EXERCISE OBJECTIVE: Exactly transcribe the span of lines from the one containing "Task: Tap the" through the final line of the entries, inclusive, and nothing outside it. Exclude the pictures.
-- RECORDS TO USE follows --
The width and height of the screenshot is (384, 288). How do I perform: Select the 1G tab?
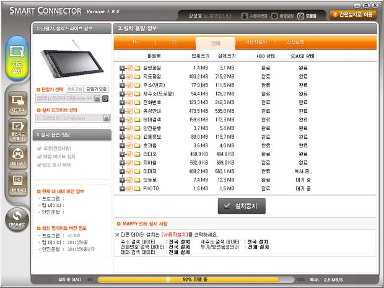(135, 42)
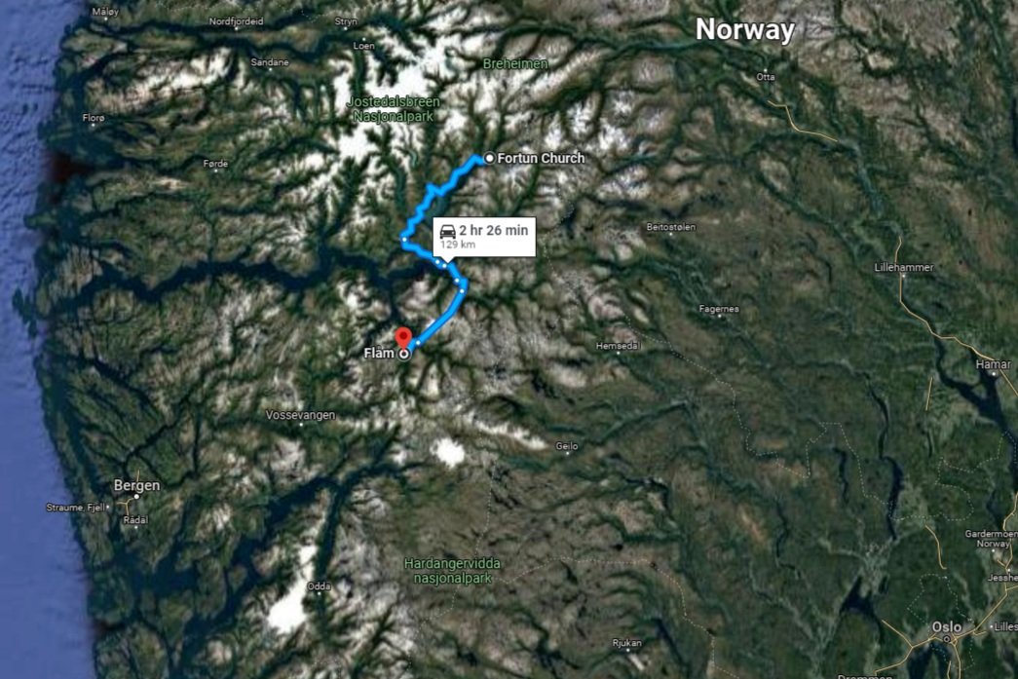Click the Jostedalsbreen Nasjonalpark label
1018x679 pixels.
pos(394,109)
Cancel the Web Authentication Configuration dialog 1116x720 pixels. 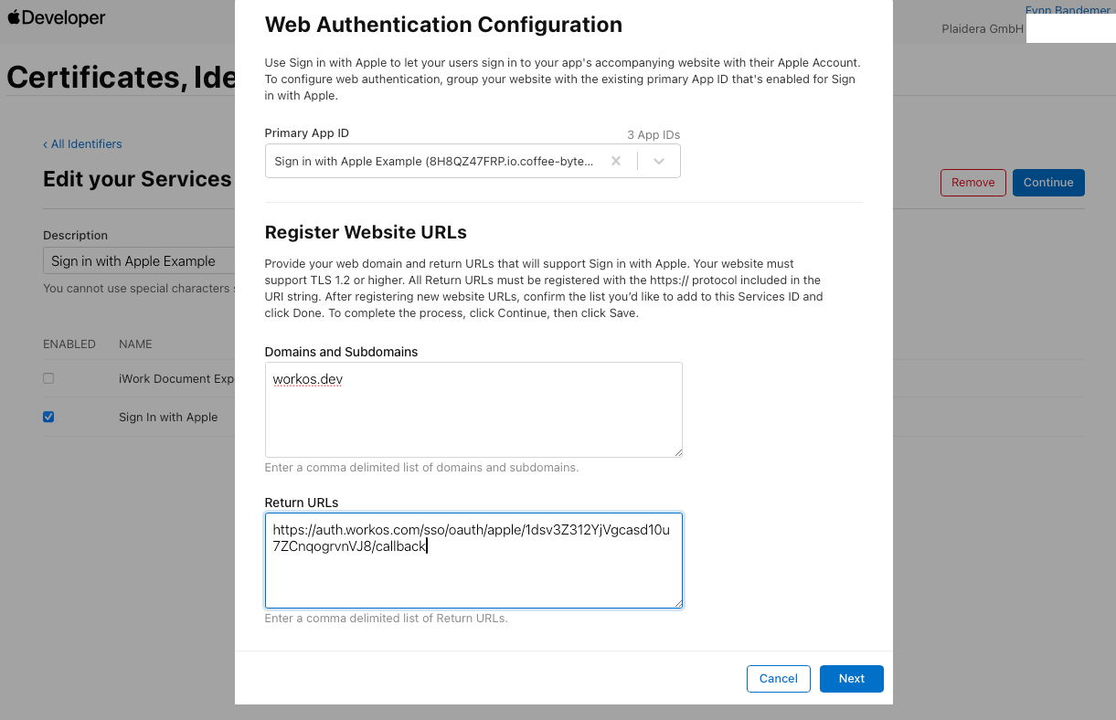[778, 679]
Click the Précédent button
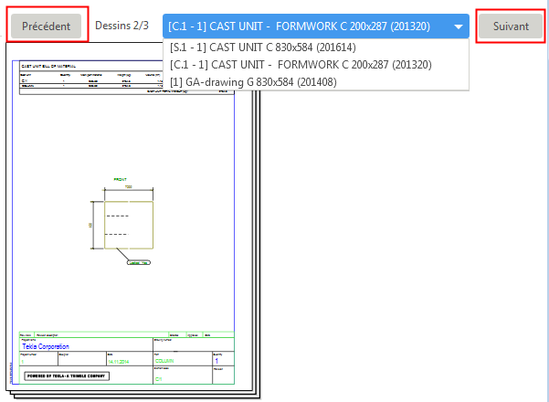 (x=47, y=26)
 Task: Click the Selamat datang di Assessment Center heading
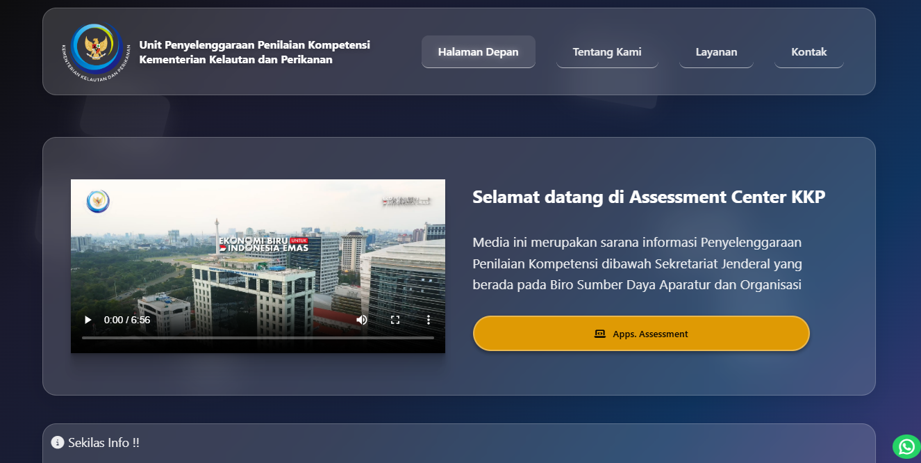[x=649, y=197]
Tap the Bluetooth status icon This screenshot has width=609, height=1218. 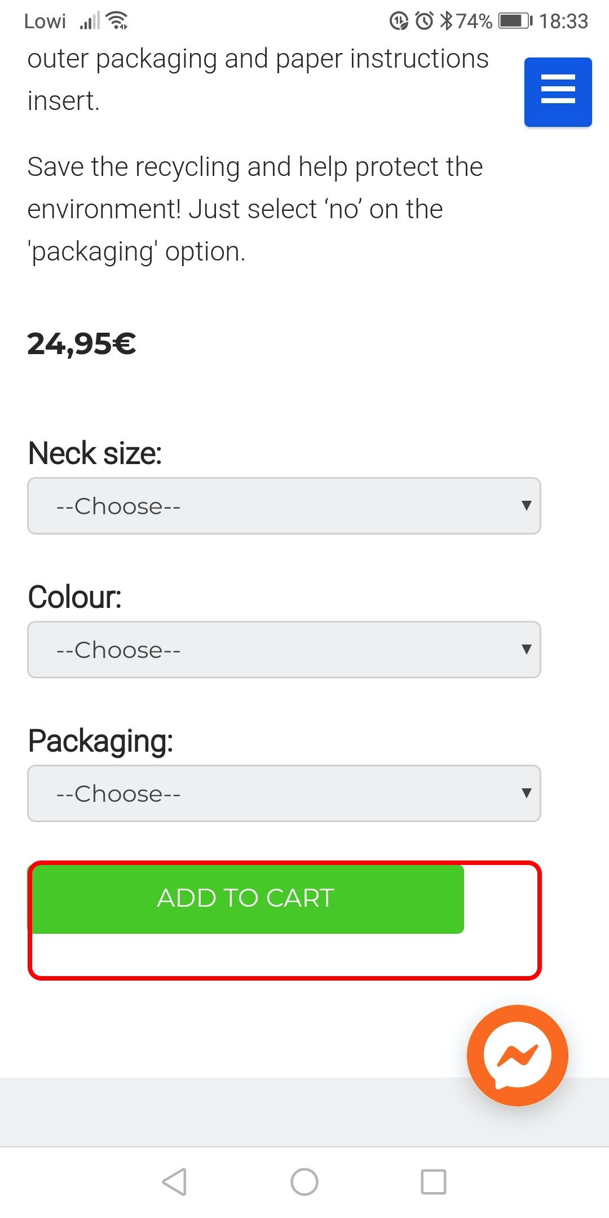446,21
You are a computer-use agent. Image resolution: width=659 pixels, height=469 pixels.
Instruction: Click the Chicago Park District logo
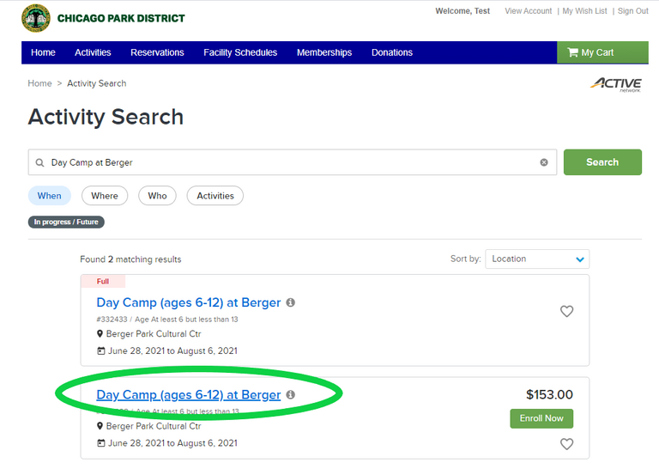(36, 18)
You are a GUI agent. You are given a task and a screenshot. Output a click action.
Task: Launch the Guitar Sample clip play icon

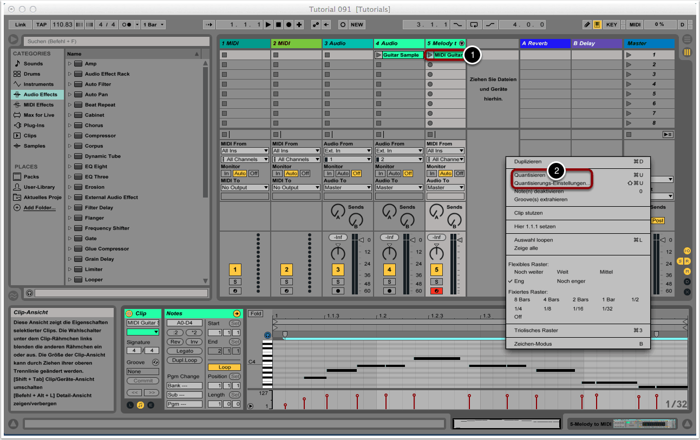(378, 55)
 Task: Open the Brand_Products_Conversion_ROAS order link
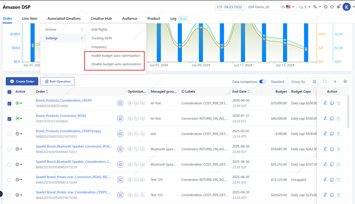pyautogui.click(x=61, y=116)
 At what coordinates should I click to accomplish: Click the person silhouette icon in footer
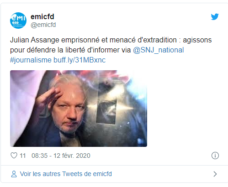click(x=14, y=174)
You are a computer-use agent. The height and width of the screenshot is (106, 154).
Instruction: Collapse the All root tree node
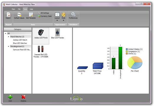(6, 33)
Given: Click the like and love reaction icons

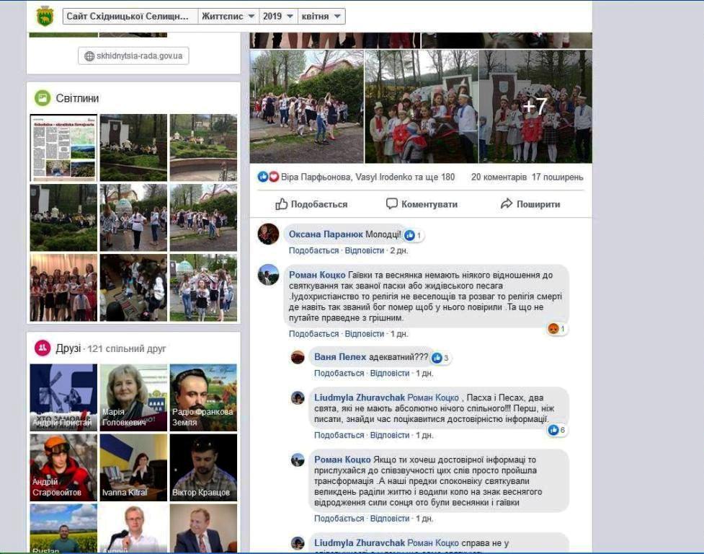Looking at the screenshot, I should click(x=268, y=177).
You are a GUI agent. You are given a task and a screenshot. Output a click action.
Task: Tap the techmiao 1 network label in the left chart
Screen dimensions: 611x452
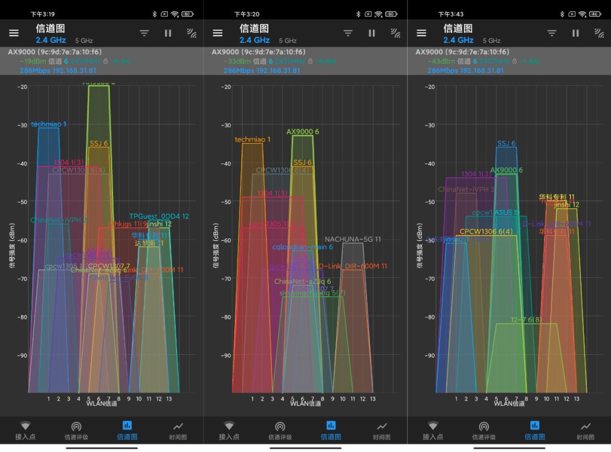click(x=49, y=124)
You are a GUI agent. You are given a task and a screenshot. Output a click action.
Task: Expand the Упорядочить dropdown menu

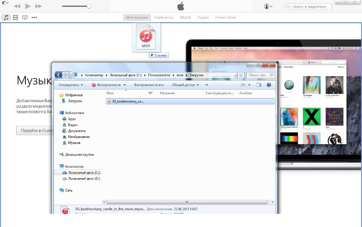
-- RECORDS TO USE concluded --
COMPLETED TASK:
Task: Tap the techmiao 1 network label in the left chart
Screen dimensions: 611x452
click(x=49, y=124)
You are a GUI agent. You are given a task and a screenshot. Output a click action.
Task: Expand the Упорядочить dropdown menu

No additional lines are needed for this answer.